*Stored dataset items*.
━━━

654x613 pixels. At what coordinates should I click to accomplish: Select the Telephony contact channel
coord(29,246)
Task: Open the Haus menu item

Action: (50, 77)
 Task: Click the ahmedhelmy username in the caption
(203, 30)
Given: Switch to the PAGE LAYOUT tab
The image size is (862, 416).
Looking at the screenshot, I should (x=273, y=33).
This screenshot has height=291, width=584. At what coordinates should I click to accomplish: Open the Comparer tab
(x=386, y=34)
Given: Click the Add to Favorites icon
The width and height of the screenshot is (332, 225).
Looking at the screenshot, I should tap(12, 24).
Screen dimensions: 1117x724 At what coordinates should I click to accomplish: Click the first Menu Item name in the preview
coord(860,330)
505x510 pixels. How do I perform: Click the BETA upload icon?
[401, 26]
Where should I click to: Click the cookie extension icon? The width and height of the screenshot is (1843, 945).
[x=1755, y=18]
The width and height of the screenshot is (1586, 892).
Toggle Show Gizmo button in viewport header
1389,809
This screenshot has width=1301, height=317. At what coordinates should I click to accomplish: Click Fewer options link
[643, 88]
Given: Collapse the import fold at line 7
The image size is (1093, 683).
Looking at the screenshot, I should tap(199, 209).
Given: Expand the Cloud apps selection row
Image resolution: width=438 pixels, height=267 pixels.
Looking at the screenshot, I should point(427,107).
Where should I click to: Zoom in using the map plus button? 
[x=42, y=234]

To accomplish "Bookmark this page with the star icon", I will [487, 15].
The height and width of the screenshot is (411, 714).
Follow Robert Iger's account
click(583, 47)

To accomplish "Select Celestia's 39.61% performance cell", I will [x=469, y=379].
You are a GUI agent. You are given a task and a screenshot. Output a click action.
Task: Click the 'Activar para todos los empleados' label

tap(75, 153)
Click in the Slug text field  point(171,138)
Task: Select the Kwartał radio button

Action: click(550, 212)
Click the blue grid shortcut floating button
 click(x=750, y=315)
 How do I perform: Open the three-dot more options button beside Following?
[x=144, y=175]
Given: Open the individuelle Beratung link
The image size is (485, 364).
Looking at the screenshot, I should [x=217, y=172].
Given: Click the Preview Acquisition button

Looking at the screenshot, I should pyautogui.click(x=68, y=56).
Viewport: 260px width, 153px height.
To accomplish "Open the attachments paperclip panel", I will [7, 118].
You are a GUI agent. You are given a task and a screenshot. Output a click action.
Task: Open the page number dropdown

━━━

*WRITTEN INSTRUCTION*.
Extract every line of the items above that contains the word "link". Case counts.

*EXERCISE RESPONSE*.
This screenshot has width=1301, height=317. At what coordinates should I click to accomplish: Click Fewer options link
Given: Open the individuelle Beratung link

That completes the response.